**ABOUT THIS EXERCISE**. May I have the line containing "Open the Home" and every line after it through the end of the data, repeated exactly and with no other lines?

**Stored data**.
Content starts

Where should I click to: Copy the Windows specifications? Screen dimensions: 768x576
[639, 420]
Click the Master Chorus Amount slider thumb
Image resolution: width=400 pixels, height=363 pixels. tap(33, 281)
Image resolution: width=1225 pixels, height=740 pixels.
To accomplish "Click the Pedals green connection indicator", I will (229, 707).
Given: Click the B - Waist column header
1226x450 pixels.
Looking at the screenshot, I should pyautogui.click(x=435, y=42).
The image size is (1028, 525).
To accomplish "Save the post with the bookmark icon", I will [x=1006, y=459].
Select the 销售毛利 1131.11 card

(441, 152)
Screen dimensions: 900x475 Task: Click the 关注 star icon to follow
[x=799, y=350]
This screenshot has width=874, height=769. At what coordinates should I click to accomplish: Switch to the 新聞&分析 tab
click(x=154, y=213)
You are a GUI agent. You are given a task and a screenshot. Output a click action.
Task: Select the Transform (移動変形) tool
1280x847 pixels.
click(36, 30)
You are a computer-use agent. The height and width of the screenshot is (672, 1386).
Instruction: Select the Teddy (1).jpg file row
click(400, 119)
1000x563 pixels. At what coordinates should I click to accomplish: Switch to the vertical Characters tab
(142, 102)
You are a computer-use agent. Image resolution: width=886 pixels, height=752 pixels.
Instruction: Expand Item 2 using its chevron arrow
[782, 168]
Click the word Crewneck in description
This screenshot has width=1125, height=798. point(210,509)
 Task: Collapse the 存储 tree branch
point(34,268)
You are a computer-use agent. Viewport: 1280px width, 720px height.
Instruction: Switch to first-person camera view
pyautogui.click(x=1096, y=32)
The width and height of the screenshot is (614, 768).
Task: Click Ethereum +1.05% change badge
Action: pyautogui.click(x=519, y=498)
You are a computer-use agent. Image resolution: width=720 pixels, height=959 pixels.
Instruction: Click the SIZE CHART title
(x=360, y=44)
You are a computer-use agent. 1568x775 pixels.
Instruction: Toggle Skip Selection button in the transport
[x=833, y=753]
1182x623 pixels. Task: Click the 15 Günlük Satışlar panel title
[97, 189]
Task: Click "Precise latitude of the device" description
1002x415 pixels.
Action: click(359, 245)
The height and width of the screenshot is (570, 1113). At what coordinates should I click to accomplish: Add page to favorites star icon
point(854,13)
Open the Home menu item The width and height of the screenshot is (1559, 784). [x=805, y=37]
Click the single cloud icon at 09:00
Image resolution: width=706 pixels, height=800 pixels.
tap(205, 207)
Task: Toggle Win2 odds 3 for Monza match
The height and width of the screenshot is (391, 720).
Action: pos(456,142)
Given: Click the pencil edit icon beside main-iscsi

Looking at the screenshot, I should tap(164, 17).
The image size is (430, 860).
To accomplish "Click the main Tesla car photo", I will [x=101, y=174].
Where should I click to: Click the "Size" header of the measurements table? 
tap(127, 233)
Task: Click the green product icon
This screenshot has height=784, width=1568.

Content ends

**OUTPUT OF THE EXERCISE**.
Open the Home menu item The width and height of the screenshot is (1559, 784). [x=805, y=37]
Click the single cloud icon at 09:00
Image resolution: width=706 pixels, height=800 pixels.
tap(205, 207)
Task: Toggle Win2 odds 3 for Monza match
The height and width of the screenshot is (391, 720).
Action: pos(456,142)
Given: Click the pencil edit icon beside main-iscsi

Looking at the screenshot, I should tap(164, 17).
The image size is (430, 860).
To accomplish "Click the main Tesla car photo", I will [x=101, y=174].
Where should I click to: Click the "Size" header of the measurements table? 
tap(127, 233)
Task: Click the green product icon
This screenshot has height=784, width=1568.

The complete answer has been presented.